**RECORDS FOR THE TASK**
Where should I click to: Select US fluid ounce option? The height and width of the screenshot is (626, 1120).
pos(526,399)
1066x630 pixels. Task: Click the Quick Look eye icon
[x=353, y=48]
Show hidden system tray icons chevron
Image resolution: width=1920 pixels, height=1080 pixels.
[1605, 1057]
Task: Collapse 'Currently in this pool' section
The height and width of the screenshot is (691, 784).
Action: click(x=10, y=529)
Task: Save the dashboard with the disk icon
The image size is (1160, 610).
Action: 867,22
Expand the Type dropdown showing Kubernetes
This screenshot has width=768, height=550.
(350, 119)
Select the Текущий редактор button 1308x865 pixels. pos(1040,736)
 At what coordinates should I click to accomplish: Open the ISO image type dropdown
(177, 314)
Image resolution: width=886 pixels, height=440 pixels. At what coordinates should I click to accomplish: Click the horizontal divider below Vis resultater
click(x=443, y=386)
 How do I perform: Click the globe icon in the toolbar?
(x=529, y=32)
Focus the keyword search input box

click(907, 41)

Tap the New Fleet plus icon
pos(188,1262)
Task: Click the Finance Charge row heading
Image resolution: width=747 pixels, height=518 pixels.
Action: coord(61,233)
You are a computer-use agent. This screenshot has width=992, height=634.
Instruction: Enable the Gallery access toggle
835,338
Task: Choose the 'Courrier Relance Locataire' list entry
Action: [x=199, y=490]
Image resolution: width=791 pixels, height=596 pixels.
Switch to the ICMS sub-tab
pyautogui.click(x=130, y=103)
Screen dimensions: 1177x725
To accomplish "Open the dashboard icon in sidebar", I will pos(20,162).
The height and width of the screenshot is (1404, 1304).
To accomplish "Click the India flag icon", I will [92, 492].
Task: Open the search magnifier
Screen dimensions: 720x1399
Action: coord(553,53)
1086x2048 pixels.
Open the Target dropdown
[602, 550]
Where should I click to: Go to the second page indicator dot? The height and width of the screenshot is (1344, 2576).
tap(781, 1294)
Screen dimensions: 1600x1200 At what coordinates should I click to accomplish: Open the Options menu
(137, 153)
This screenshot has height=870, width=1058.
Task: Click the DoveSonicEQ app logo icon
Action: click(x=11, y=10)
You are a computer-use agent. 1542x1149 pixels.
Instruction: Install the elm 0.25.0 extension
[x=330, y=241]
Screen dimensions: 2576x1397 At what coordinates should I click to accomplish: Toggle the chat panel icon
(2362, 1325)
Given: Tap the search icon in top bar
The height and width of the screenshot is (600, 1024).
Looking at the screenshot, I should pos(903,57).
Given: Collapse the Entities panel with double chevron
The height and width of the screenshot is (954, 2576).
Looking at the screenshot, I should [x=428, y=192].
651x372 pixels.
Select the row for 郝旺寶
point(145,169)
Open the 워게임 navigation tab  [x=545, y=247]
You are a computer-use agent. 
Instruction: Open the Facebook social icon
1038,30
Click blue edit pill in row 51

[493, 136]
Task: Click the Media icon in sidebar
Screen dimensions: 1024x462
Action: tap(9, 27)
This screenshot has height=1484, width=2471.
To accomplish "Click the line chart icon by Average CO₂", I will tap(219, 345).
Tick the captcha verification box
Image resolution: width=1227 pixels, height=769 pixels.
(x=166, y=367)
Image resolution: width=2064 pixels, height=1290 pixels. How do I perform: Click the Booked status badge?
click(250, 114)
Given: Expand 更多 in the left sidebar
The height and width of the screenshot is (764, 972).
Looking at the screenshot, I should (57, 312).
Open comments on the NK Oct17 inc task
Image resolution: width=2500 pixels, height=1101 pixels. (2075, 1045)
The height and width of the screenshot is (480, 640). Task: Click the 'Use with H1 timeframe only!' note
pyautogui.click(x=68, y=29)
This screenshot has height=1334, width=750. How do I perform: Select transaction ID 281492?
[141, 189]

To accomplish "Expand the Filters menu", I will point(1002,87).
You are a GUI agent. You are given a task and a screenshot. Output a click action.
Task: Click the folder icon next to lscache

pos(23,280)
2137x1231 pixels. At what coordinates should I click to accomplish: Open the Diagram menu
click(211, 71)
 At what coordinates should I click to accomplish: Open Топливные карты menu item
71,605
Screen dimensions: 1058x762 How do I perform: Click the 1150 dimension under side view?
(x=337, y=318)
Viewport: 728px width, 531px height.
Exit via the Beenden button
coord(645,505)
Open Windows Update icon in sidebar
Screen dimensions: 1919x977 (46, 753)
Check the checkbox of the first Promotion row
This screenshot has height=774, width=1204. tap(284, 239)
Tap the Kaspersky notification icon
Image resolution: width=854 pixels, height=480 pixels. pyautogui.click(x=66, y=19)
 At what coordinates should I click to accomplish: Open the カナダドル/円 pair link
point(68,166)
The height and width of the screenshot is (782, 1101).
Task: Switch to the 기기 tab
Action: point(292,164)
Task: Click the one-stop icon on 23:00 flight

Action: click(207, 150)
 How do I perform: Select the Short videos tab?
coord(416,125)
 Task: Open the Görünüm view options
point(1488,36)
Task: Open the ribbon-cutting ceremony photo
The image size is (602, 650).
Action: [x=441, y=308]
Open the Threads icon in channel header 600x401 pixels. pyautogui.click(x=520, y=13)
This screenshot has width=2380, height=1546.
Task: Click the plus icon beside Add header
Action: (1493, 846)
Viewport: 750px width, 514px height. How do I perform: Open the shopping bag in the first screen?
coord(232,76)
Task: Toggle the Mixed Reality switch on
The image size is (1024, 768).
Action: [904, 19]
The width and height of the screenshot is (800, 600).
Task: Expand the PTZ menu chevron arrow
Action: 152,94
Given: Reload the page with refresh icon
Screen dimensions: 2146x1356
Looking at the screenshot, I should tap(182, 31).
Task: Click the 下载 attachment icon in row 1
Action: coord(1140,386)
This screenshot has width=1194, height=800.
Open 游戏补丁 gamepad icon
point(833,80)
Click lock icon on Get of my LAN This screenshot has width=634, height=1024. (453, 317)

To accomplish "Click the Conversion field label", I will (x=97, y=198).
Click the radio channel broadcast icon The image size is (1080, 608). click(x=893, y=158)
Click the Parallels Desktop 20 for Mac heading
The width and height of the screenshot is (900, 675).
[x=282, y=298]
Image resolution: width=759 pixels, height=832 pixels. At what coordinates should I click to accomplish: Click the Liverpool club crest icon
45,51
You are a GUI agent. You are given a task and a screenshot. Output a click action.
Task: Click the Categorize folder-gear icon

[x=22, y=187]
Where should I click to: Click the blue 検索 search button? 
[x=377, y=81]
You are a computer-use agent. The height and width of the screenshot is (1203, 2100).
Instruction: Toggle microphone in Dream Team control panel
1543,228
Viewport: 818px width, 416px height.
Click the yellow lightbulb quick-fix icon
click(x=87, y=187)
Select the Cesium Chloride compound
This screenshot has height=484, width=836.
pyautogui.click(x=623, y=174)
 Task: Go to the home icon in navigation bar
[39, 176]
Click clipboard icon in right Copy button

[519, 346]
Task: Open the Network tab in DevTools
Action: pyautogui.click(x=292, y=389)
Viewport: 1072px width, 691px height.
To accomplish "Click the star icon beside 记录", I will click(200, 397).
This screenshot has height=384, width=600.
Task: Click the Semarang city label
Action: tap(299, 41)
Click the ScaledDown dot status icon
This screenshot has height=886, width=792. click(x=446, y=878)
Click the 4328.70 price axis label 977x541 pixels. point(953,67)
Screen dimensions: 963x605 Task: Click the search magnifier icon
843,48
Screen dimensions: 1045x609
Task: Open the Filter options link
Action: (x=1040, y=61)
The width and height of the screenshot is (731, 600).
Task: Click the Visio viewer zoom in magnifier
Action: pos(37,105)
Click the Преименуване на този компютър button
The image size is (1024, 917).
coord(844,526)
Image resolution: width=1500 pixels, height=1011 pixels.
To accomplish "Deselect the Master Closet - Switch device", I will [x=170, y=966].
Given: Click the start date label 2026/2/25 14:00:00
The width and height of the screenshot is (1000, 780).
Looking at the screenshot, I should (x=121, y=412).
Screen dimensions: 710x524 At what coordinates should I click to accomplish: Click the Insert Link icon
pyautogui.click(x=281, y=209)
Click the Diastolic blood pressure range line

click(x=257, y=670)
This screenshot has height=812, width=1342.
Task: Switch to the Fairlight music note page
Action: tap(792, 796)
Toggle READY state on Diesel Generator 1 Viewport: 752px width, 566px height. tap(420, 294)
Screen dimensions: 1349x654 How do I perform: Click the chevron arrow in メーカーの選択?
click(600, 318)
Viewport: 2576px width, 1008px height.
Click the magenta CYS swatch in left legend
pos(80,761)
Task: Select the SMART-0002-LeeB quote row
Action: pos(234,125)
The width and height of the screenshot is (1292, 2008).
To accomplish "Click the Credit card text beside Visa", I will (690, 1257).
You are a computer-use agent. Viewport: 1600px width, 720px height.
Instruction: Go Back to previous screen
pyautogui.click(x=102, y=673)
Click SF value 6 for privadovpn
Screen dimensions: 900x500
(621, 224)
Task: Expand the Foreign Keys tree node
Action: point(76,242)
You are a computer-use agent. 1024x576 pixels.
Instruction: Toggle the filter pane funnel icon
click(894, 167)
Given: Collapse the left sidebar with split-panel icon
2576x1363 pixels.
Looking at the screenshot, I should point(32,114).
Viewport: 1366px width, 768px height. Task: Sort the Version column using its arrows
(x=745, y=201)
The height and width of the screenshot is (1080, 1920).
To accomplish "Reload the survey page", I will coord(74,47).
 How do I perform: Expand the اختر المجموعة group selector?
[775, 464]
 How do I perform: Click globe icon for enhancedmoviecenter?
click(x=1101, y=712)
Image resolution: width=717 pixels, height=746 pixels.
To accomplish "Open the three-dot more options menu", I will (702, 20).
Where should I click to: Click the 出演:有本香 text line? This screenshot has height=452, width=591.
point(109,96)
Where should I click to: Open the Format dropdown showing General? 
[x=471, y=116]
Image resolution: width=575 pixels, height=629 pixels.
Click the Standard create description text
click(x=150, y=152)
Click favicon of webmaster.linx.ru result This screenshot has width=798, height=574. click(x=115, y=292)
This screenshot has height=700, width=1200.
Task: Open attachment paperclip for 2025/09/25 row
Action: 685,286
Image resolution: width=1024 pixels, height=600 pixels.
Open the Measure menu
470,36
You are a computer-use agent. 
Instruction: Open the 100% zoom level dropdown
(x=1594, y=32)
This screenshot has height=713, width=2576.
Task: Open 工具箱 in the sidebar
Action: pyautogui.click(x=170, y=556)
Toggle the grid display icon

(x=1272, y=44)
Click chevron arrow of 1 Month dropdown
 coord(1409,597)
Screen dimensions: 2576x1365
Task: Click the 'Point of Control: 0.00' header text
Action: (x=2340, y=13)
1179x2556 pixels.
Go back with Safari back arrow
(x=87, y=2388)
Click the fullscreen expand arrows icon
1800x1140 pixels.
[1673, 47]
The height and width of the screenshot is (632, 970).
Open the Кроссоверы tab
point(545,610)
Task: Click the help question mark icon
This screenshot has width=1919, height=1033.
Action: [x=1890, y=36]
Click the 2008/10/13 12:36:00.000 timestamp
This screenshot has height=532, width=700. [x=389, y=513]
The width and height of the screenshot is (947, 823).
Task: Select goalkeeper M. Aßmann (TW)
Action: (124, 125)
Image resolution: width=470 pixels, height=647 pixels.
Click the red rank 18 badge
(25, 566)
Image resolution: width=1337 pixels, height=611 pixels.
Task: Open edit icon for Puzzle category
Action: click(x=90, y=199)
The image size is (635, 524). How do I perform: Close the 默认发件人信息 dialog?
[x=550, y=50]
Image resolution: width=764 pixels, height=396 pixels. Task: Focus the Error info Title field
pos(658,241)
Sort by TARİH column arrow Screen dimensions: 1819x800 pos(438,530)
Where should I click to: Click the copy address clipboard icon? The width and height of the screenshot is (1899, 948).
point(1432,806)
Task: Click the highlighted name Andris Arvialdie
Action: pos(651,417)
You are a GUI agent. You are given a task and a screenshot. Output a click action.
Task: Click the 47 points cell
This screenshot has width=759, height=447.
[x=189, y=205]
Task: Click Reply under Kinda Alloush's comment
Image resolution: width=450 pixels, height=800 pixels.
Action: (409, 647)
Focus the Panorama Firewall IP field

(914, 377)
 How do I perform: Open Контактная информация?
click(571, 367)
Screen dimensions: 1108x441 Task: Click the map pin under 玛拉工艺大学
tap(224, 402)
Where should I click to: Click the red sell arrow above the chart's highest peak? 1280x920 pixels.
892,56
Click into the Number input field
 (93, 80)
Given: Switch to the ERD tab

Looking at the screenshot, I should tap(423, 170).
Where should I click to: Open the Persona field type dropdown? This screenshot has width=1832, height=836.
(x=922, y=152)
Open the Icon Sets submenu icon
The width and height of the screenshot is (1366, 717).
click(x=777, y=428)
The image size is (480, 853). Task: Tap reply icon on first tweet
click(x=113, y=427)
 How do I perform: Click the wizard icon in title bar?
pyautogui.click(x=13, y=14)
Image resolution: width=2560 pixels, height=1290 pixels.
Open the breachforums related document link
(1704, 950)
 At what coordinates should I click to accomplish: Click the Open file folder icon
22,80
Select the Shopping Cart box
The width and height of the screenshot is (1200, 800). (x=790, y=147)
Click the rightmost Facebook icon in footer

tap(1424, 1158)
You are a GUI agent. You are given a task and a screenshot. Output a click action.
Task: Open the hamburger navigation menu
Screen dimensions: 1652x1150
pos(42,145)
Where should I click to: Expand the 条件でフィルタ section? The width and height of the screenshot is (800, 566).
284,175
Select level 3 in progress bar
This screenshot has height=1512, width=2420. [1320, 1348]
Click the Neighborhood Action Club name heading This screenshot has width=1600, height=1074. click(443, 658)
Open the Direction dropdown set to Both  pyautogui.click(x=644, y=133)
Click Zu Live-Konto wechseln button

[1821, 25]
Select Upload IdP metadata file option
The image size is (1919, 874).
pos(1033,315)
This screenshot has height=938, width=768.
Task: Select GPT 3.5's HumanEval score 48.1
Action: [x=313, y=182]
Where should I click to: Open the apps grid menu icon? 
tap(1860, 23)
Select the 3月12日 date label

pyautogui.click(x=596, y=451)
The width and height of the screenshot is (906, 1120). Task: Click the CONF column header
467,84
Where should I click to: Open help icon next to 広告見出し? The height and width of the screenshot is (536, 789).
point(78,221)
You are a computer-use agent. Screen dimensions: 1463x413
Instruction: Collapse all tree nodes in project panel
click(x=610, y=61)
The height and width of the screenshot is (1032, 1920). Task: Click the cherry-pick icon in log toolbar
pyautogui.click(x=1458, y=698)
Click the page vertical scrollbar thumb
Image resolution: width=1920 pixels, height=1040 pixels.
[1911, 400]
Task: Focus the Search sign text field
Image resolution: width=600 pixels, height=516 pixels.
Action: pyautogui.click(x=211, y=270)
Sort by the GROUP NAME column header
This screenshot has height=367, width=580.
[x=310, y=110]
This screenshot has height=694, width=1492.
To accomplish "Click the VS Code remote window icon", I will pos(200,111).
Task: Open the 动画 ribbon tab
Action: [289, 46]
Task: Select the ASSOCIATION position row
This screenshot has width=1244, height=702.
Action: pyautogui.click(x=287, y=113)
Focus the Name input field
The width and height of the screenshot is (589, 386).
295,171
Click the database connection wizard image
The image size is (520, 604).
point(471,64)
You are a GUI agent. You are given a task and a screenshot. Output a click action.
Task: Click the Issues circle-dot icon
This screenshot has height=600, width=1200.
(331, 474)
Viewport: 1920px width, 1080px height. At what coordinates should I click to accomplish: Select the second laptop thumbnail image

**YOUR OBJECTIVE**
Turn the items above into a numbered list with blank lines left out, starting at the line that has "Tap the New Fleet plus icon" and ending after the line that has "Action: click(x=11, y=10)".

**ANSWER FOR THIS EXERCISE**
1. Tap the New Fleet plus icon
2. pos(188,1262)
3. Task: Click the Finance Charge row heading
4. Image resolution: width=747 pixels, height=518 pixels.
5. Action: coord(61,233)
6. You are a computer-use agent. This screenshot has width=992, height=634.
7. Instruction: Enable the Gallery access toggle
8. 835,338
9. Task: Choose the 'Courrier Relance Locataire' list entry
10. Action: [x=199, y=490]
11. Image resolution: width=791 pixels, height=596 pixels.
12. Switch to the ICMS sub-tab
13. pyautogui.click(x=130, y=103)
14. Screen dimensions: 1177x725
15. To accomplish "Open the dashboard icon in sidebar", I will pos(20,162).
16. The height and width of the screenshot is (1404, 1304).
17. To accomplish "Click the India flag icon", I will [92, 492].
18. Task: Open the search magnifier
19. Screen dimensions: 720x1399
20. Action: coord(553,53)
21. 1086x2048 pixels.
22. Open the Target dropdown
23. [602, 550]
24. Where should I click to: Go to the second page indicator dot? The height and width of the screenshot is (1344, 2576).
25. tap(781, 1294)
26. Screen dimensions: 1600x1200 At what coordinates should I click to accomplish: Open the Options menu
27. (137, 153)
28. This screenshot has height=870, width=1058.
29. Task: Click the DoveSonicEQ app logo icon
30. Action: click(x=11, y=10)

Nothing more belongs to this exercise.